Australian politician (1950–1999)

Ian Slade Porter OAM (15 August 1950 – 13 August 1999) was an Australian local government official. He was General Manager of Campbelltown City Council from 1988 to 1999 and Deputy Town Clerk of Bankstown City Council from 1978 to 1988.

==Biography==
Ian Porter was born and raised in Port Macquarie, situated on the New South Wales Mid North Coast. After completing his higher school certificate in 1968 he moved to Sydney to pursue a career in Local Government. He studied and gained his Town Clerks certificate at the Meadowbank Technical College (now Meadowbank TAFE) and in 1976 Porter married Judy, having two sons Andrew and Nicholas.

==Career==

=== Bankstown City Council ===
Porter started as a computer operator at Bankstown City Council in 1968. He became Deputy Town Clerk when he was 28 years old.
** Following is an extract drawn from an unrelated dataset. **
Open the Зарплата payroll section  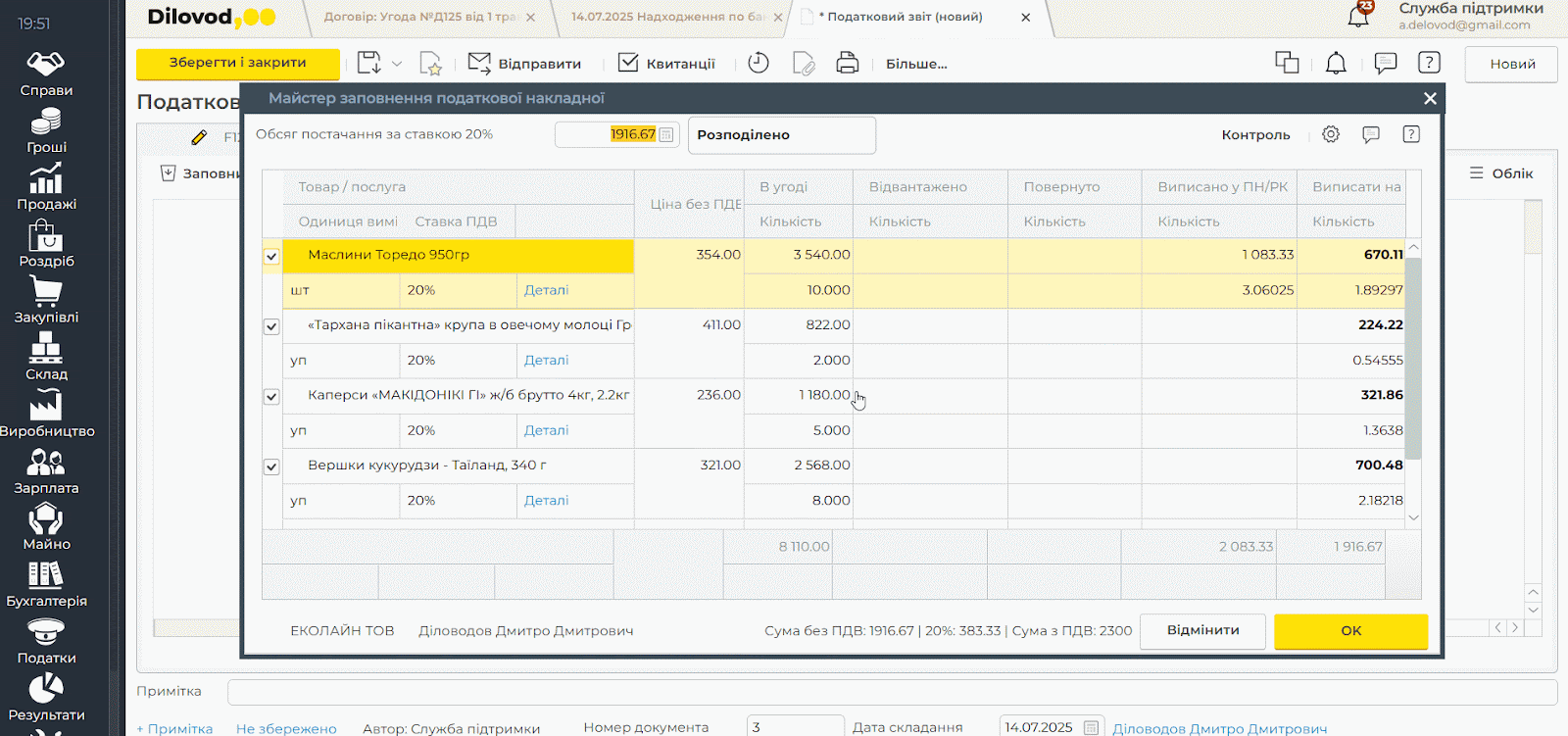click(46, 470)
===Campbelltown City Council===
Porter was appointed Campbelltown Council Town Clerk in 1988. The title of his position changed to General Manager in 1992. He was on the Council for 12 years, during which Campbelltown expanded rapidly – the Council controlled a staff 700 and a budget of $100 million. He was a leader of the Institute of Municipal Management. He was awarded the Order of Australia for his services to local government as part of the 1999 Queen's Birthday Honours.

==Other activities==

Porter was a lecturer in local government administration, a member of the UWS Macarthur Council and Chairman of the UWS Macarthur Consultative Committee. A scholarship was established in his name.

In 1999 one of the galleries of the Campbelltown Arts Centre was renamed the Ian Porter Gallery in commemoration of Ian.

==Death==
Porter was diagnosed with Acute lymphoblastic leukaemia (ALL) in July 1998. Porter died on Friday 13 August 1999, two days before his 49th birthday.